= The Truth (play) =

1907 play by Clyde Fitch

The Truth is a play in four acts by Clyde Fitch. It opened January 7, 1907, at the Criterion Theatre. Despite closing after a short run to only small audiences, the play was one of only a few Fitch plays to be universally praised by critics.

The Truth was an international success, triumphing in France, England, Italy, Russia, Hungary, Norway, Sweden, Denmark, and more. The play's set was realistic, three-dimensional, and intricately detailed in the manner typical to a Fitch play. Louis XIV chairs and a real telephone are just a few of the elements that stand out in production photographs.

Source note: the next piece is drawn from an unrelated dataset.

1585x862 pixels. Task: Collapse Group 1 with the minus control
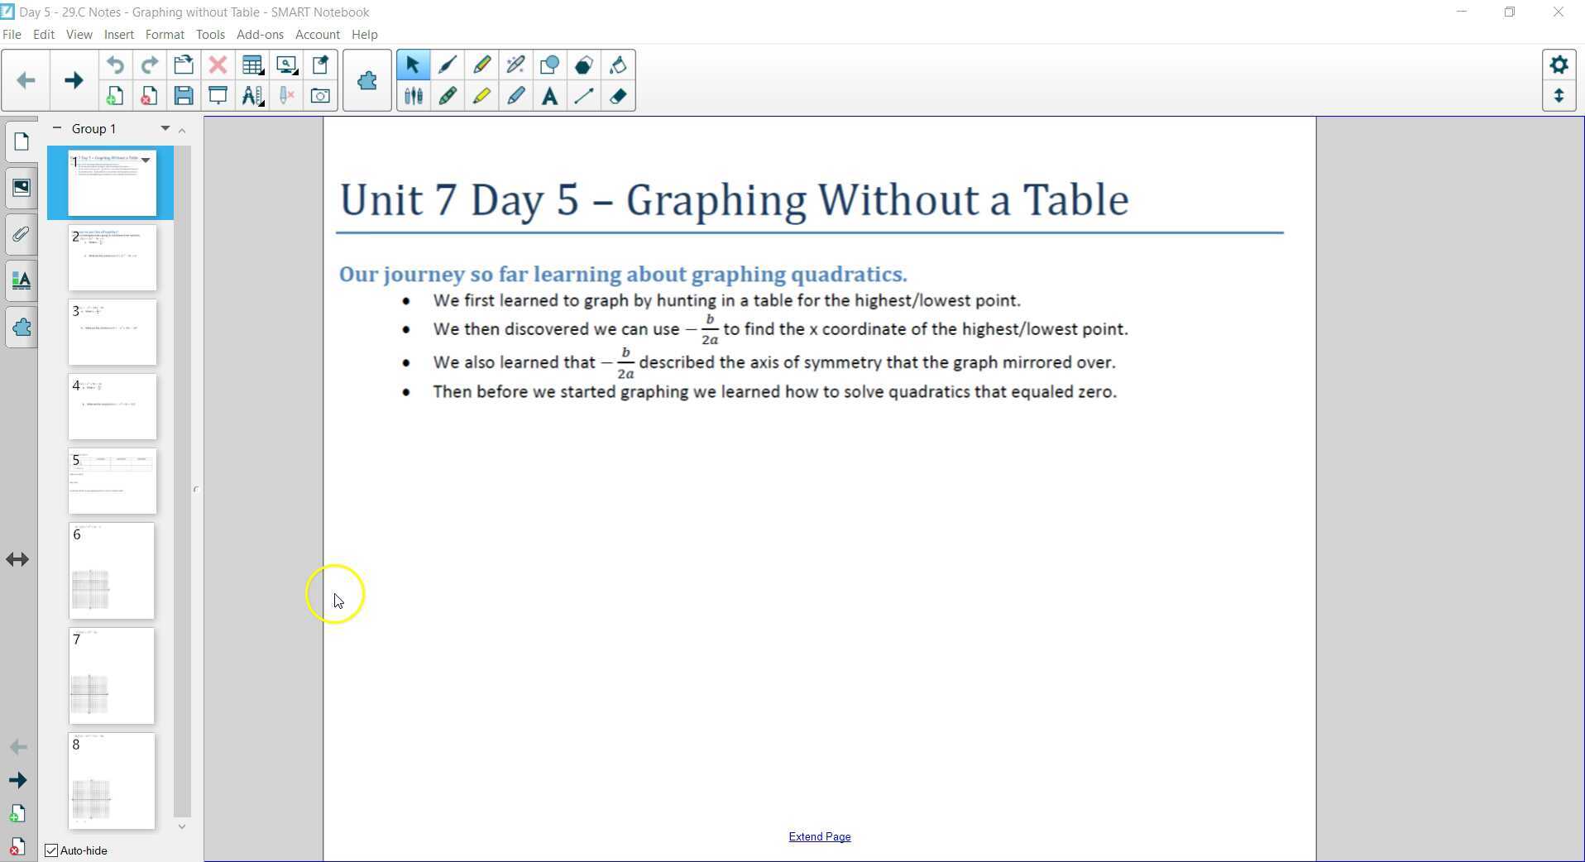[56, 128]
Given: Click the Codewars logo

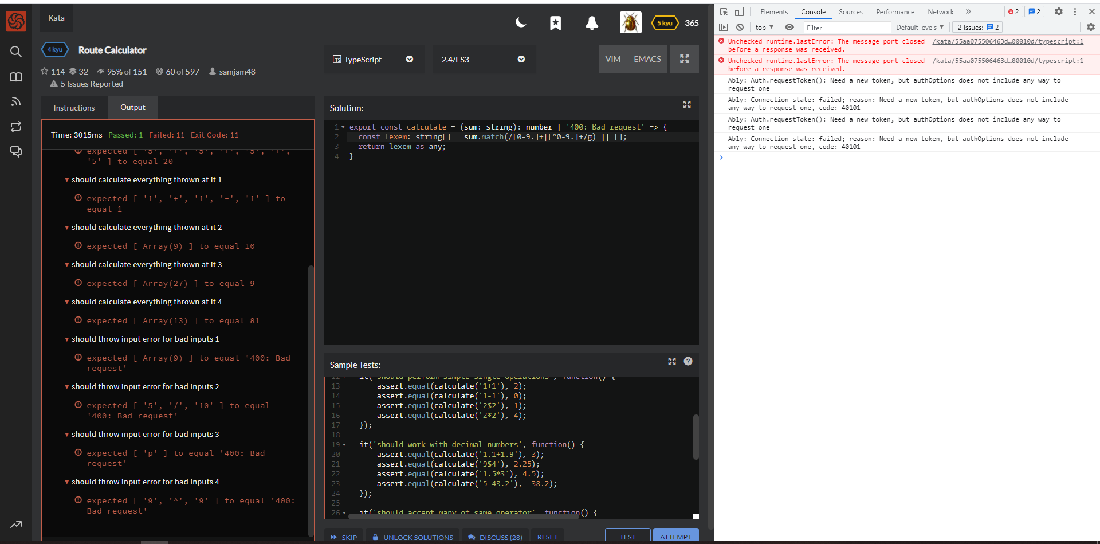Looking at the screenshot, I should (x=16, y=21).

The play's initial failure in the US was likely due to poor casting, as the revival, which was identical in everything but the cast, was a huge success in New York. The leading roles were difficult and complex, benefitting from skillful and subtle actors. The failure of the play in the US compared to its success with different casts abroad may have resulted in the suicide of the American leading lady, Clara Bloodgood.

==Synopsis==
Eve Lindon is a 1903 society matron who suspects her husband, Fred, of having an affair with her good friend Becky Warder. She hires a private detective to follow him around and finds out that Becky and Fred have seen each other almost every day. Eve Lindon goes to Becky Warder's house to confront Becky, but Becky lies about seeing Fred so often. Eve announces her fears to Tom Warder, who vehemently disbelieves Eve's claims. He doesn't believe his wife would ever lie to him. The situation is complicated by Becky's view of reality, that she can lie whenever and however she wants. Becky has told so many lies that her claims that she hasn't been meeting with Fred daily begin to sound suspicious to Tom.